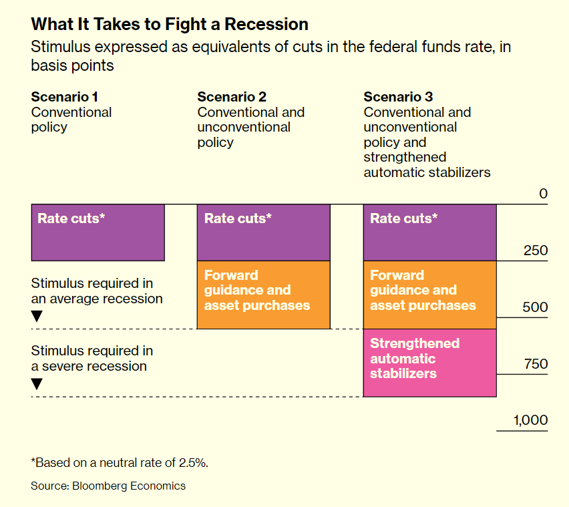569x507 pixels.
Task: Select the Scenario 2 purple Rate cuts block
Action: tap(264, 232)
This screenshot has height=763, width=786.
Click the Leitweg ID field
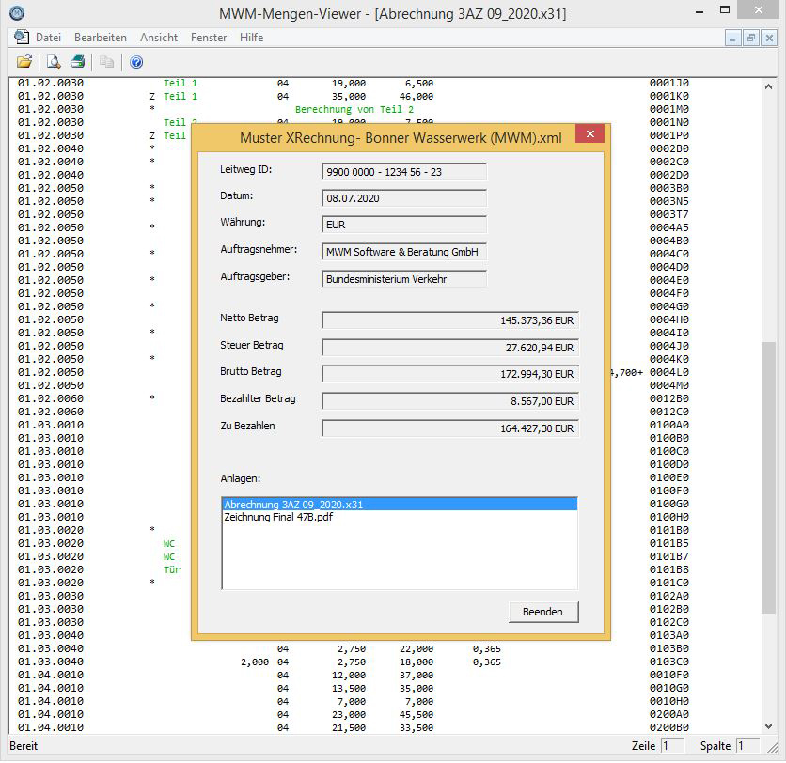click(x=404, y=172)
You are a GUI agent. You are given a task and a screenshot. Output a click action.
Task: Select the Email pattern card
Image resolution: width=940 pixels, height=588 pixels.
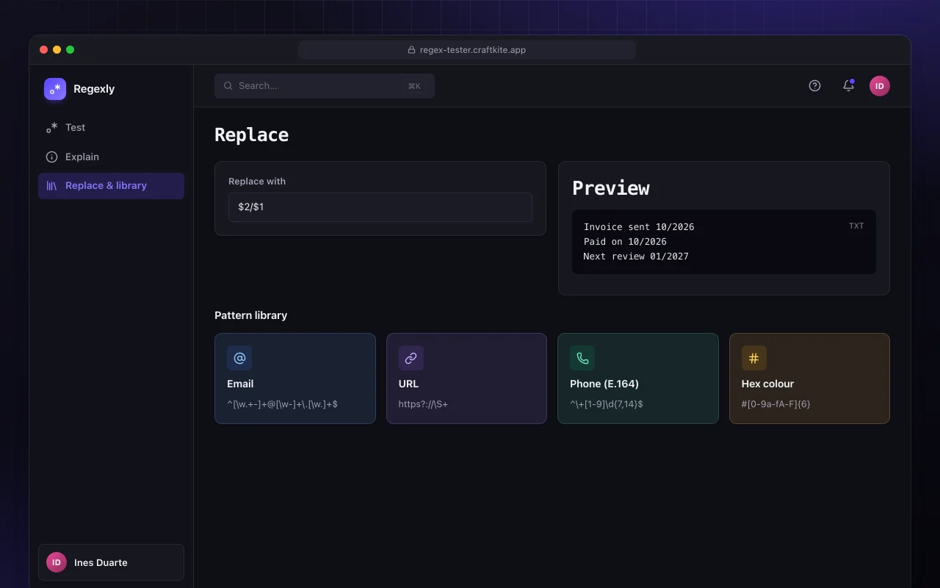tap(295, 379)
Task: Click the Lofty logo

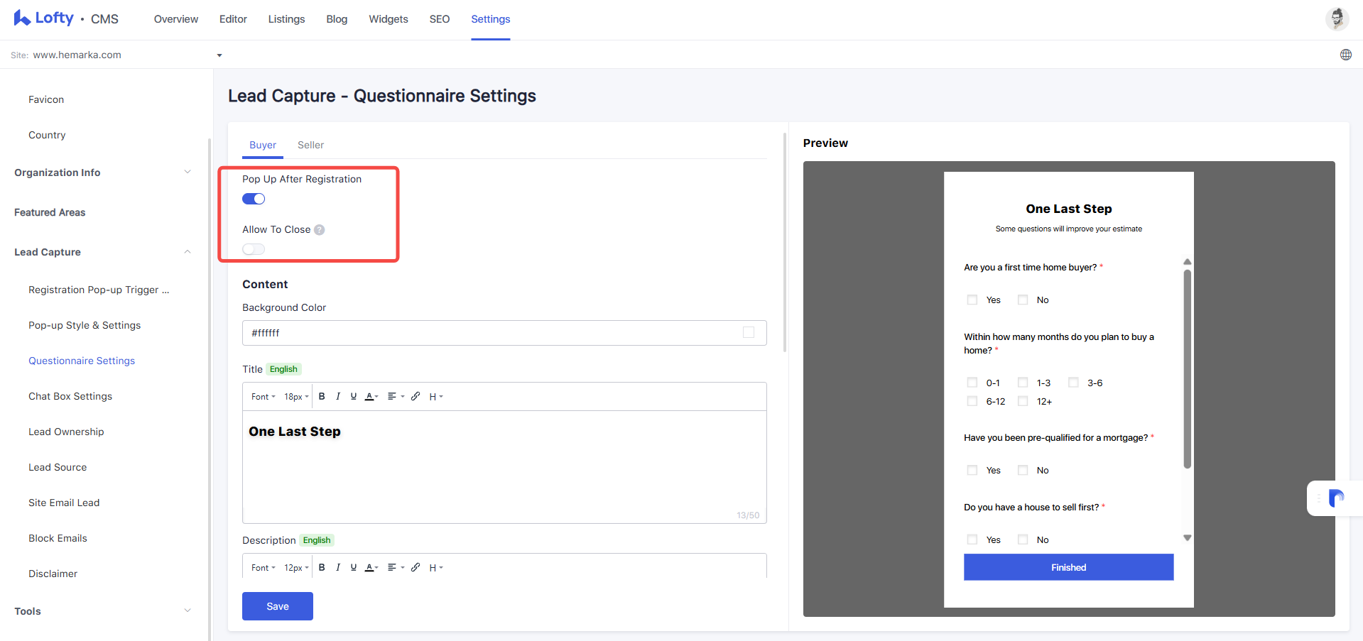Action: pos(44,18)
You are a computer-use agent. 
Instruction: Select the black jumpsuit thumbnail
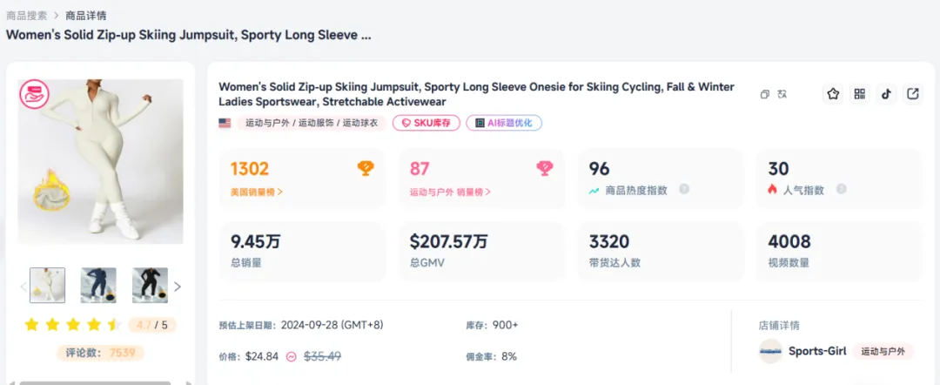coord(150,285)
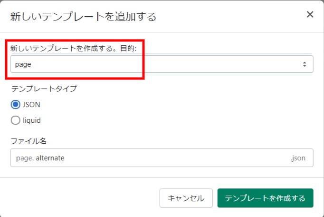Click the 新しいテンプレートを追加する dialog title
The width and height of the screenshot is (324, 217).
83,17
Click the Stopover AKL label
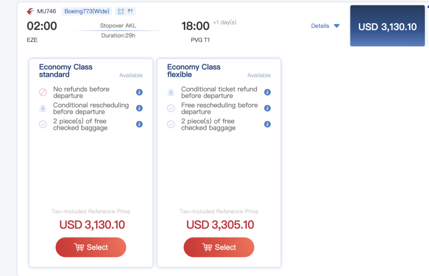 click(118, 26)
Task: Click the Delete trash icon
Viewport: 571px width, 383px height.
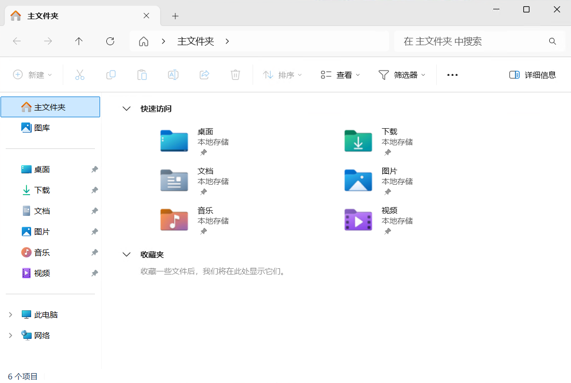Action: tap(235, 75)
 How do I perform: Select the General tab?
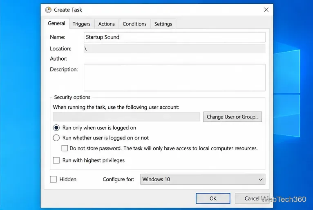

#####

Gather each line from the entries above that includes the word "agent".

You are a GUI agent. You are given a task and a screenshot. Output a click action.
You are a computer-use agent. 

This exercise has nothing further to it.